_Materials provided:_
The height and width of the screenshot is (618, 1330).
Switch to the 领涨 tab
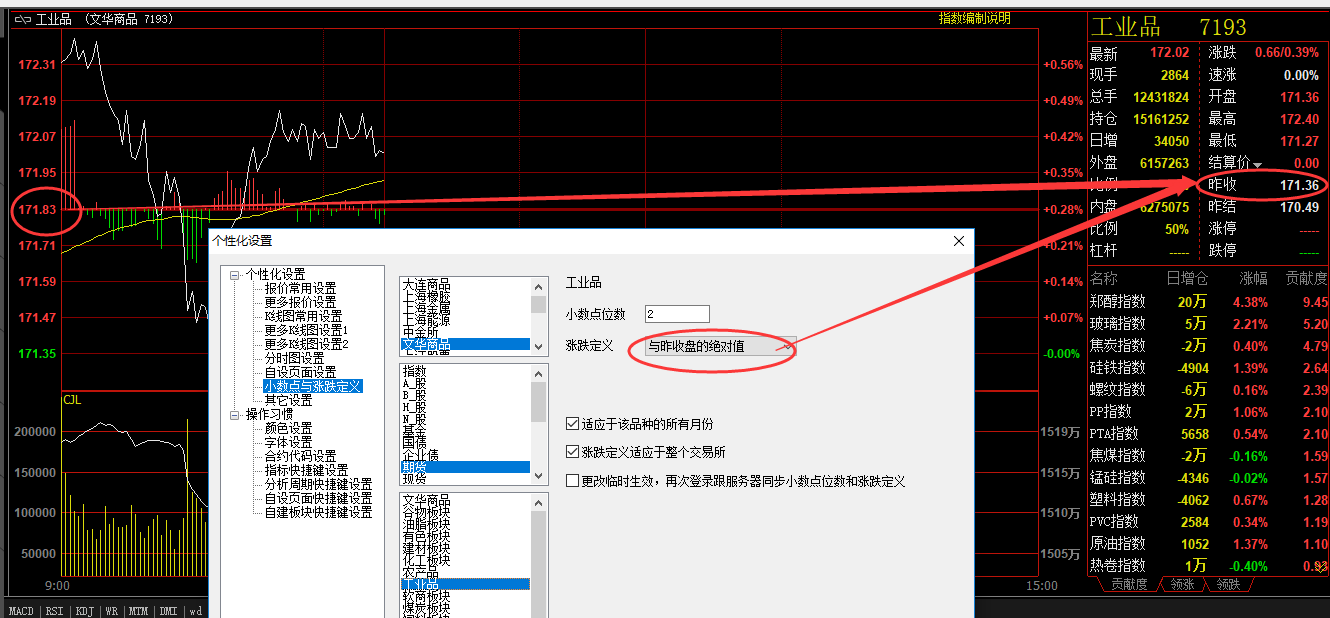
---
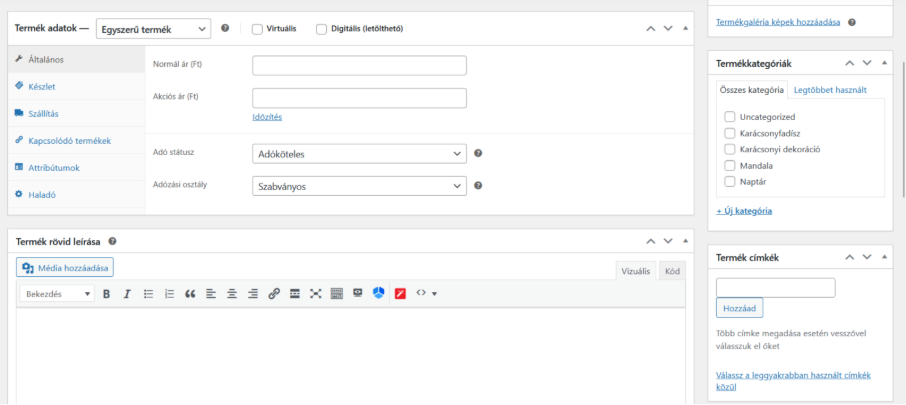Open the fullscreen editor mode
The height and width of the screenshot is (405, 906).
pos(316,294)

_Aim of the exercise:_ Using the data above, reproduce exactly the lines from the line that contains "The height and width of the screenshot is (618, 1330)." through the line that contains "Switch to the 领涨 tab", including both.

_Exercise solution:_
The height and width of the screenshot is (618, 1330).
Switch to the 领涨 tab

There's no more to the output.